O regabofe, o esbanjamento, o consumismo, a loucura do desperdício, a brutal energia colocada ao serviço da trituração dos materiais e da capitalização dessa mesma energia, num círculo vicioso que se tornou altamente eficiente, mas perigoso, já começou a ser visto como tal, e não como ideal de vida, que o era, nas sociedades contaminadas por essa cultura de empreendedorismo capitalista, baseada nas vantagens do dinheiro como meio de acesso aos produtos e serviços, desde os mais necessários até aos mais supérfluos e sumptuários, praticamente sem limites éticos ou morais, que haveriam de se anunciar crescentemente com o advento das preocupações ambientais e climáticas.
Ainda assim, a forma como as sociedades organizadas têm respondido a essas preocupações está longe de ser satisfatória e parece perseverar no erro das medidas e práticas obsoletas, ultrapassadas e inadequadas, ou até contraproducentes, para fazer face a problemas cuja escala e características requerem formas de organização e meios de resposta, que ainda não existem, mas que é necessário e urgente por em prática.
Vivemos um tempo de problemas globais que colocam grandes desafios aos Estados sobre o modo como deverão organizar-se para responderem globalmente a esses desafios. São problemas que acrescem aos problemas internos de cada Estado e que, ao mesmo tempo, se repercutem negativamente nesses problemas. Talvez agora, como nunca na história, seja necessária uma conjugação de esforços e de medidas de todos os governantes e dos agentes económicos e financeiros, em geral, para reverter o rumo dos acontecimentos, se ainda for possível fazê-lo antes de cairmos no abismo.
Mas esta conjugação de esforços e de meios requer um entendimento e uma cooperação, política, económica e cultural, que está longe de ser conseguida e que, por sinal, é cada vez mais difícil de alcançar, porque as potências mundiais estão exacerbadas em fazer o contrário daquilo que é imperioso.

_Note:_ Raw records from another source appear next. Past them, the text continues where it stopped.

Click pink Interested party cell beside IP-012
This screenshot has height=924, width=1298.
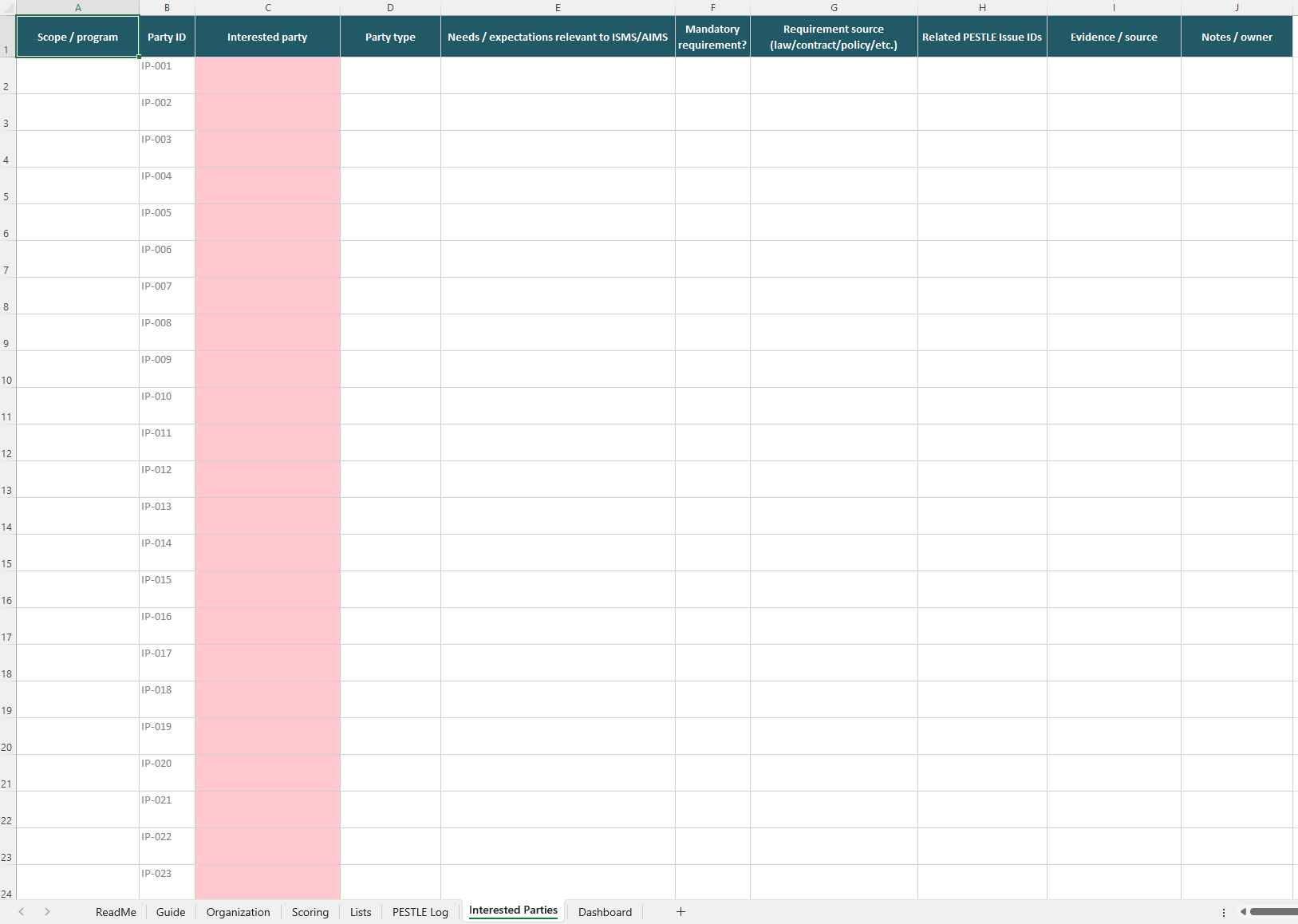coord(267,479)
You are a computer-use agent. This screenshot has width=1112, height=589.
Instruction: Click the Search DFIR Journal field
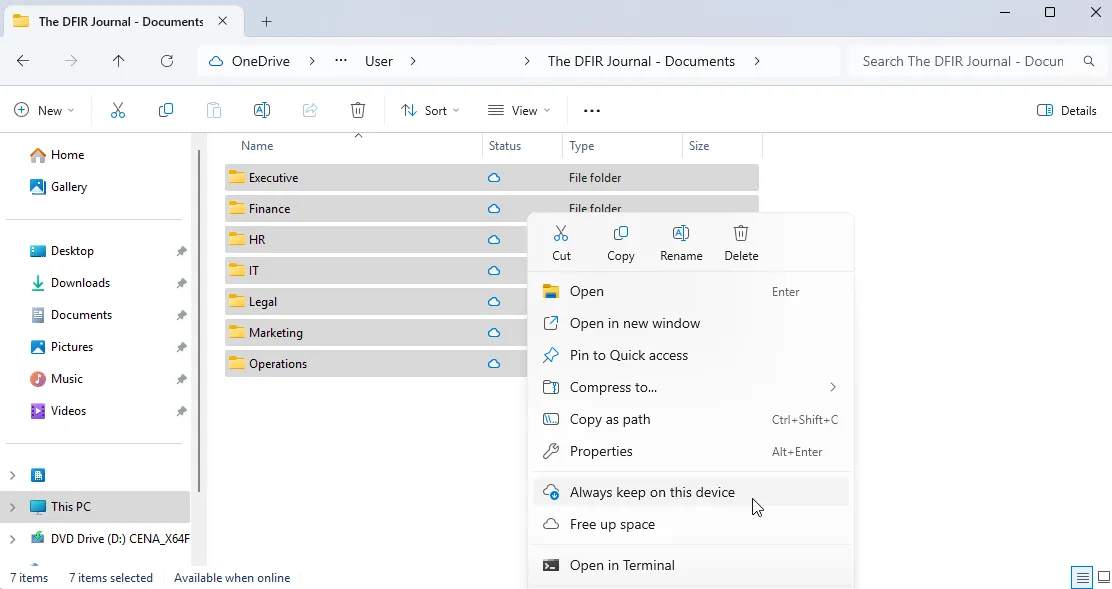[962, 61]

Em vez de se unirem numa luta comum, que de todos requer o maior empenho, para recuperar equilíbrios naturais e evitar a crescente degradação das condições ambientais e sociais, em vez de se unirem numa ação para debelar a fome e as doenças e as injustiças de todo o tipo, envolvendo e responsabilizando os interessados, conferindo-lhes um papel e uma dignidade no processo, mantêm a velha mentalidade de estruturas guerreiras viradas para si mesmas, que olham umas para as outras como adversários e que veem maiores ameaças nisso do que em tudo o mais. Mas estão enganadas porque, para estas, sempre se prepararam, enquanto que as ameaças que acima referi estão desvalorizadas e ainda não há meios de resposta para elas.
Podemos não sucumbir às mãos do adversário tradicional, mas que essa fixação não nos distraia e seja fatal para nós sucumbir aos efeitos desastrosos dos erros que continuamos a cometer e que, atualmente, já não há desculpa para ignorar.

Carlos Ricardo Soares disse...

A Terra como património da humanidade ainda é um sonho para muitos dos excluídos desse património. E vejo com muita preocupação um futuro em que os Estados terão de se entender sobre a forma justa de se apropriarem dos recursos que são de todos e fazerem pagar por aquilo que não é só deles.
Ainda estamos nos primórdios de uma ordem mundial que respeite e salvaguarde os direitos dos povos a esse património natural e aos patrimónios culturais da humanidade, para além das questões relacionadas com direitos e economia de heranças e partilhas.